AUTHORLINK: Where did you get the idea for this story?
EMEZI: Freshwater is an autobiographical novel, so I used the archive of my life as a chronological skeleton for the story and my imagination for the rest.
Freshwater is an autobiographical novel, so I used the archive of my life as a chronological skeleton for the story . . .
AUTHORLINK: What about the Igbo gods did you glean from tradition and what did you imagine for your story?
EMEZI: There’s only one Igbo deity mentioned in Freshwater (Ala), but the book’s main character Ada is an ogbanje — a spirit child, so to speak. You can think of her as a singular collective or a plural individual, so all the selves who narrate the book are her and she is them. Igbo deities are real and contemporary entities, as are ogbanje, and Freshwater was based on my lived experience with the former and as the latter.
AUTHORLINK: What research did you do?
EMEZI: I wanted to learn more about Igbo ontology, so I did a lot of research in that area. I’m actually putting together a reading list for Freshwater that includes the texts I used for my research because a lot of readers are curious about the concepts the book is centered in and want to engage with material on that, so I think it’ll be helpful.
AUTHORLINK: Did you plan most of Ada’s struggle with Asughara and other entities or did it come out as you wrote?
Ada’s struggle with her other selves was one of the more autobiographical aspects of the book . . .
EMEZI: Ada’s struggle with her other selves was one of the more autobiographical aspects of the book, to be quite honest. It had already happened to me, so I just had to write what was true and make it a good story.
AUTHORLINK: Do you think your story has significance related to how mental illness is treated and viewed?
EMEZI: I hope my story provides an additional lens for how we can view neurodivergence in people.
AUTHORLINK: How did the process of attempting to sell your first novel go? How did you find an agent and then how did the book sell?
I signed with my first agent after publishing my first short story in 2014, after which I wrote Freshwater.
EMEZI: I signed with my first agent after publishing my first short story in 2014, after which I wrote Freshwater.

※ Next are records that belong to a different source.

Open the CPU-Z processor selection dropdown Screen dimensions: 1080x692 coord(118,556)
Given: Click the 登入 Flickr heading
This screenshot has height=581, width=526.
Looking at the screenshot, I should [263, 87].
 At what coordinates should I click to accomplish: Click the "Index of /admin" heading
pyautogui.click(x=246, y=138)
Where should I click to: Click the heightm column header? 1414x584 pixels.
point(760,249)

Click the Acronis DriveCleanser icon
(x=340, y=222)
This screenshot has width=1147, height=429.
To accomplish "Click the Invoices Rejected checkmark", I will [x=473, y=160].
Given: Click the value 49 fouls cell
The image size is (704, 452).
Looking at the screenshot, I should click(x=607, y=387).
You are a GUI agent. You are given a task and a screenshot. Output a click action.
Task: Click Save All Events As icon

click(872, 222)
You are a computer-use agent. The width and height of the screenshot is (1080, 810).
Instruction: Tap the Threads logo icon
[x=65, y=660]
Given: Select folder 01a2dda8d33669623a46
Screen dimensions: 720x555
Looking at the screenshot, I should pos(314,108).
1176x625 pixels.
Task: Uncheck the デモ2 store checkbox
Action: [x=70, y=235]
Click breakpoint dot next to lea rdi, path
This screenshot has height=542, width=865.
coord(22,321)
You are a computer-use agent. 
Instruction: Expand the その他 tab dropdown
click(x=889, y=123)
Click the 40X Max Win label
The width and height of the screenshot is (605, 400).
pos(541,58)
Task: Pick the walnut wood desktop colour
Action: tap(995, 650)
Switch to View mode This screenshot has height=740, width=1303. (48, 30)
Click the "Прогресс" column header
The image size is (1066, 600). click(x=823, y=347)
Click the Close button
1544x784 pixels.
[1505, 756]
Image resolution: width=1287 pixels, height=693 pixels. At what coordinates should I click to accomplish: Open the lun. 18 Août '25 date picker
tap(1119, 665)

In 2015, I attended the Farafina Creative Writing Workshop in Lagos, with Binyavanga Wainaina and Chimamanda Adichie as faculty. Binyavanga read my manuscript for Freshwater and supported it immensely, introducing me to my current agents at the Wylie Agency. Freshwater went out on submission in late 2015, but every editor turned it down except Peter Blackstock at Grove Atlantic, who then acquired it in 2016. Freshwater has done pretty well since then — it’s only been out since February and it went into its fourth printing back in March.
AUTHORLINK: What have you published before the novel? Did you have earlier unpublished novels? If so, how did your previous work help you with this one?
EMEZI: I had published short fiction and nonfiction, all of which are up on my website (akwaeke.com), but Freshwater is the first novel I ever wrote.
AUTHORLINK: What are you working on next?
EMEZI: My first young adult novel, Pet, will be published in 2019 by Make Me a World, Christopher Myers’ imprint in partnership with Alfred A. Knopf Books for Young Readers. I’m really excited about that!
About the Author: Akwaeke Emezi was born and raised in Nigeria She holds an MPA from New York University. She wrote her novel with the MFA program at Syracuse University, The Callaloo Creative Writing Workshop and the Caine Prize Writing Workshop. She has been published by Vogue.com, Buzzfeed, The Cut and more. Freshwater has been praised by the New York Times, the New Yorker, ELLE, Cosmopolitan and many other publications.